Bruce Macintosh is an astronomer studying extrasolar planets with high-contrast imaging. His PhD was at UCLA graduating in 1994, when UCLA was first starting its world-class infrared instrumentation lab – Bruce worked on the Gemini 2-channel IR camera for Lick Observatory. After that, he took a postdoc at Lawrence Livermore National Lab and then becomes a staff scientist at LLNL through 2013. At LLNL he worked on adaptive optics systems at Lick and Keck Observatory, and was one of the founders of the NSF Center for Adaptive Optics.
Together with Christian Marois, Bruce led the team that used Keck adaptive optics to make the first-ever images of an exoplanet system – the four young giant planets orbiting HR8799. He is the Principal Investigator for the Gemini Planet Imager (GPI), an advanced AO coronagraph now on the Gemini South Telescope carrying out a survey for young planets. He also co-leads a coronagraph science team for the WFIRST instrument. He is active in astro science policy, having served on the ground-based optical/IR panel for the 2010 Decadal Survey, the Mid-Decadal Survey, and the just-completed Exoplanet Science Strategy panel.
Christian Schaller is the lead software developer for the HiRISE operations group at the Lunar and Planetary Lab at the University of Arizona. He specializes in mission planning and instrument commanding software. In addition to developing the HiRISE planning tools, he is currently developing similar tools for the CaSSIS camera for the University of Bern, one of the instruments aboard the ESA ExoMars 2016 Trace Gas Orbiter. He likes cats, robotic space exploration, prog rock, and Dungeons and Dragons.

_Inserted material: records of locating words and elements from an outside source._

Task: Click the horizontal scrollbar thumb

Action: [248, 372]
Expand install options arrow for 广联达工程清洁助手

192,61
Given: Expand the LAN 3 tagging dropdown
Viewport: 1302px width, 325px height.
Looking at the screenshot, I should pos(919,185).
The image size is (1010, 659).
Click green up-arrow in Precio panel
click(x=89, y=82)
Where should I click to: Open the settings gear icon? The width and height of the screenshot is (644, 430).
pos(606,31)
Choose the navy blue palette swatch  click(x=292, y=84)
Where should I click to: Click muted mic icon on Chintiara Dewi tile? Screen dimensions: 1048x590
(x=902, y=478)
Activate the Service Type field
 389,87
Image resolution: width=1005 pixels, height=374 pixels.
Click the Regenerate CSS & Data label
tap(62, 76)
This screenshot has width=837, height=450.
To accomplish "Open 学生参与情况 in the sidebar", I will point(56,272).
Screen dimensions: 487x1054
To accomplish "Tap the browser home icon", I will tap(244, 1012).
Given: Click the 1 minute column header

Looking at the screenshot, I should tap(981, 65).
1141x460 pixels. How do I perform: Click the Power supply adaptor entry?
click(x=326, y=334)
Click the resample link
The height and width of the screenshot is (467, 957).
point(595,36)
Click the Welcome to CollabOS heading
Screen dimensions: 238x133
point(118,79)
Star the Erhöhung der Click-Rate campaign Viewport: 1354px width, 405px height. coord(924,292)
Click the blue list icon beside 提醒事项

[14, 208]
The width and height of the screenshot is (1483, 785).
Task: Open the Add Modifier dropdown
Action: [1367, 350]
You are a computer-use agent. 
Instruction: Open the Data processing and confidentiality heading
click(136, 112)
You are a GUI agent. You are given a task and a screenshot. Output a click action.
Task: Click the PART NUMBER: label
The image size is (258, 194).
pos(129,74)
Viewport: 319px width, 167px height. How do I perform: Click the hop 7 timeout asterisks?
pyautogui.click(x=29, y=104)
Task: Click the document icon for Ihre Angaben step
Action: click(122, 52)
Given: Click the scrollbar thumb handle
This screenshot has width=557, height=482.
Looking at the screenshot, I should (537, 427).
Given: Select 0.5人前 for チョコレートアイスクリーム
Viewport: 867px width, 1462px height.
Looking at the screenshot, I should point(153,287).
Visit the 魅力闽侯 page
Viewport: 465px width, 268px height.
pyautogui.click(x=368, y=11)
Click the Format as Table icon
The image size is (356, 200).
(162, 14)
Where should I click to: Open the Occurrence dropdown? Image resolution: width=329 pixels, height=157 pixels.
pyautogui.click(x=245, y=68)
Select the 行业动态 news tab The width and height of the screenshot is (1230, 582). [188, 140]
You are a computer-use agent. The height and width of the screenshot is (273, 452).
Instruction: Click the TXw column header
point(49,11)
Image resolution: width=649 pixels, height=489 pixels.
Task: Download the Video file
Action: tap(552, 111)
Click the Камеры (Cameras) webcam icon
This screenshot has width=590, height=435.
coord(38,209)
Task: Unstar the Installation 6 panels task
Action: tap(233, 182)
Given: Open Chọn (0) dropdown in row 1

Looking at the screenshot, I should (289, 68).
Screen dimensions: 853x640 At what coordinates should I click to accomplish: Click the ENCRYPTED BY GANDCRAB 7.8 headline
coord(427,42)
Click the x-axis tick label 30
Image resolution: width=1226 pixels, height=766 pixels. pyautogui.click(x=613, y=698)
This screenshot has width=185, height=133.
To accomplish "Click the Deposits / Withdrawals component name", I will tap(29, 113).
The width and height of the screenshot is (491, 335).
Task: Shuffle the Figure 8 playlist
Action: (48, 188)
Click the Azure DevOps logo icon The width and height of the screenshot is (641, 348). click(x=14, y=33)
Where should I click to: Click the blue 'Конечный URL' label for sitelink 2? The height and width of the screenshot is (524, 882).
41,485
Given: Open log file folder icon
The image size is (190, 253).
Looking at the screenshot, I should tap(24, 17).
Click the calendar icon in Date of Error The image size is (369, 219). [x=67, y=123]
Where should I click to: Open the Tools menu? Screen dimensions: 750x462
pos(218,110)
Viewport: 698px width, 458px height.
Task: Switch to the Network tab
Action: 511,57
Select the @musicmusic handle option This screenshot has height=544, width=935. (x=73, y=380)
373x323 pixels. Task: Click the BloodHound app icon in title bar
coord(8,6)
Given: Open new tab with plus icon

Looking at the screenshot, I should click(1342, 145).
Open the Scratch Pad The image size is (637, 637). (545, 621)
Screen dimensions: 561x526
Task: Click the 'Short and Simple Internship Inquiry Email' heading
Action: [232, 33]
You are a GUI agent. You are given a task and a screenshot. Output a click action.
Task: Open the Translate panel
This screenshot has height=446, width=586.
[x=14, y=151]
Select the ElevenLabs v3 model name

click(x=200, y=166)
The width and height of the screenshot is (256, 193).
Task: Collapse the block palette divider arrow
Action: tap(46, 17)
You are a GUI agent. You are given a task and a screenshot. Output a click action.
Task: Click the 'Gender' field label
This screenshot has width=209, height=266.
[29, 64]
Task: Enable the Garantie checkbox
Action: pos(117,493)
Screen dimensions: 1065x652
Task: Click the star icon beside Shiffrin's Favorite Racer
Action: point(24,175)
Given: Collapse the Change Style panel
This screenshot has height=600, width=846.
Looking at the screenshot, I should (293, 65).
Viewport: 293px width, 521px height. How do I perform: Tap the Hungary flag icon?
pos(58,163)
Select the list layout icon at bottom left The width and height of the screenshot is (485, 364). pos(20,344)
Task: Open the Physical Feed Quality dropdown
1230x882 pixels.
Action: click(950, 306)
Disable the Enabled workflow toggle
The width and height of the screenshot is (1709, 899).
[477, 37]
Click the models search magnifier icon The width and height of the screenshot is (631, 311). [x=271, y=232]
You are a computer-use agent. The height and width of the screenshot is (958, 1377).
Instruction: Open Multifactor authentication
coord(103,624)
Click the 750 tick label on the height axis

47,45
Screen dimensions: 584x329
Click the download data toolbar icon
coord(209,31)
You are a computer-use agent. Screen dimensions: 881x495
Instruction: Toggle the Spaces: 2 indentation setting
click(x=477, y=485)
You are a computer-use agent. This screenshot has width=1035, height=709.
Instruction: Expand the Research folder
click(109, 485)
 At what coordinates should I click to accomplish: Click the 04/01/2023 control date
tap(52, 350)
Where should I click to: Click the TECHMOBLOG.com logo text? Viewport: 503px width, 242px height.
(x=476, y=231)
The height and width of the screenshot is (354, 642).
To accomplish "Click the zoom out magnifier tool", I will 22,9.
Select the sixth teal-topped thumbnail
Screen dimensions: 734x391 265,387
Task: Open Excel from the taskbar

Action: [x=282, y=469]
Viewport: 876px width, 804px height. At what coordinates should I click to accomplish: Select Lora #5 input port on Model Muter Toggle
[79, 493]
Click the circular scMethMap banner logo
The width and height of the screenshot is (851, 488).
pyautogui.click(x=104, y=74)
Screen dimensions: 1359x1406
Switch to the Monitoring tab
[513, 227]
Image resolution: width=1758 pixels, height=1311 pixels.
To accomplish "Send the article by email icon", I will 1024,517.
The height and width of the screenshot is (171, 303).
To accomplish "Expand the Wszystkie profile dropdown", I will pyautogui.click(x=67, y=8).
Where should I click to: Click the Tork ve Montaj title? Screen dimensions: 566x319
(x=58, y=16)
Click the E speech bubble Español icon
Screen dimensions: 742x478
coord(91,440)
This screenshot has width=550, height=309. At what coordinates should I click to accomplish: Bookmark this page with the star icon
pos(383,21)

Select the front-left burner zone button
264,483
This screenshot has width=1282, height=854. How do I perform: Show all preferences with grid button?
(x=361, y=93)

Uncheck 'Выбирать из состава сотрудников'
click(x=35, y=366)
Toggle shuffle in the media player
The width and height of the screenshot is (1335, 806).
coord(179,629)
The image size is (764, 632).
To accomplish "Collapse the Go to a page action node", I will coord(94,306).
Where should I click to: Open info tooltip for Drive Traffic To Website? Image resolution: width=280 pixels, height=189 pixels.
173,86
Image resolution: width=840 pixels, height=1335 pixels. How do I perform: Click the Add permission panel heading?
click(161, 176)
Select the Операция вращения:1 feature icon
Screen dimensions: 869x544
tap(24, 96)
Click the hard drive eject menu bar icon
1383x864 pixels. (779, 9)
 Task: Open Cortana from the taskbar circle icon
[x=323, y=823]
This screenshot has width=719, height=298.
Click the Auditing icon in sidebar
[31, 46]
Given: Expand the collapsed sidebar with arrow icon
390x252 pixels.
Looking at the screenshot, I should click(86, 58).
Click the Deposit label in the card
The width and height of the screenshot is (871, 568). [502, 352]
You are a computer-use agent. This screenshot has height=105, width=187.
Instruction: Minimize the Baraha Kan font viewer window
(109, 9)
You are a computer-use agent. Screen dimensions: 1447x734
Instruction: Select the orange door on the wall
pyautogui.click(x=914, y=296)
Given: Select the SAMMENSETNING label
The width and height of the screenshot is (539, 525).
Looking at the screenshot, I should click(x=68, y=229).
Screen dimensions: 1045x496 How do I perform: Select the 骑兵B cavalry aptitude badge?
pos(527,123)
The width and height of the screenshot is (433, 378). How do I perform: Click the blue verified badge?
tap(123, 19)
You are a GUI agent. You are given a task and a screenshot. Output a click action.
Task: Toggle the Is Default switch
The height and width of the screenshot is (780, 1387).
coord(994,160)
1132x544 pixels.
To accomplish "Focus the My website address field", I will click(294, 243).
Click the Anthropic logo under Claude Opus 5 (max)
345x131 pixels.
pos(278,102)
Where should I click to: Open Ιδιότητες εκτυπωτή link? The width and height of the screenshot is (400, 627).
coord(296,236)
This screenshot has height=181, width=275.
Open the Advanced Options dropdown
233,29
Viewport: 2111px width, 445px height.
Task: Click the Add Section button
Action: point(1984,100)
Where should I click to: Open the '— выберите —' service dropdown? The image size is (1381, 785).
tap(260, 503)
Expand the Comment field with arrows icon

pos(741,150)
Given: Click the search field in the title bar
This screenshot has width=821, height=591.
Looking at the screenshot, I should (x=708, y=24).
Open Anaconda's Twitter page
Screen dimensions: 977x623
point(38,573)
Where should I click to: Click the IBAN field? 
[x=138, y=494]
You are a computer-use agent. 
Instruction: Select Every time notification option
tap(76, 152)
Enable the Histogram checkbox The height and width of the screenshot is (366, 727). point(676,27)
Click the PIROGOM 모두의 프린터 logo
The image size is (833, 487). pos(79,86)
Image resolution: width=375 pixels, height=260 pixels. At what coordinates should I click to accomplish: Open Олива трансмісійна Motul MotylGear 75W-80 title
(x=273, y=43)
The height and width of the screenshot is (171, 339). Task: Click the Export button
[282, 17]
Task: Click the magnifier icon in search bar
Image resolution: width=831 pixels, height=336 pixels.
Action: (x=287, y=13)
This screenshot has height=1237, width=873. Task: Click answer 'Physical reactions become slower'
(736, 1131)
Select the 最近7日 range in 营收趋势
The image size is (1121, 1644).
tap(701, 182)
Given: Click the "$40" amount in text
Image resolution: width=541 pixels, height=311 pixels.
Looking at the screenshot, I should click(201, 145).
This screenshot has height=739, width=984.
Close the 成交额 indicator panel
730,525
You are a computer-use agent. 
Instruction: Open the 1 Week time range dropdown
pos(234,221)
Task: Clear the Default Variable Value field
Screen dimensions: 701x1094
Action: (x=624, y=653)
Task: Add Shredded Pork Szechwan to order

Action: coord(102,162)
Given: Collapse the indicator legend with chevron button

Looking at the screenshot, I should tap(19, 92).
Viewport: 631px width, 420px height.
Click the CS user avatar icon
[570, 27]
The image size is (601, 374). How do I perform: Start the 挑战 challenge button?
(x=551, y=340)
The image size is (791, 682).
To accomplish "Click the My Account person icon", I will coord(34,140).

Emily Hunt (@emilydoesastro) is a final year undergraduate at the University of Bath in the UK. She is approaching the end of a summer internship, with the aim of improving the knowledge of dust extinction to variable stars in the Magellanic clouds by using parallax data from the Gaia satellite. The past couple of months have been an adventure in learning about Bayesian statistics, variable stars, and doing large-scale data analysis in Python. Emily is also passionate about equality and diversity in science, being involved in running a Network of Women in Physics at her university and being an advocate for LGBT+ people in STEM.
In her spare time, Emily does live sound engineering and plays guitar. She grew up in Coventry in the middle of the UK, and developed her passion for space after a family move nearer to the countryside with a darker night sky. She’s also a science fiction buff, and has an arduino called Lovelace.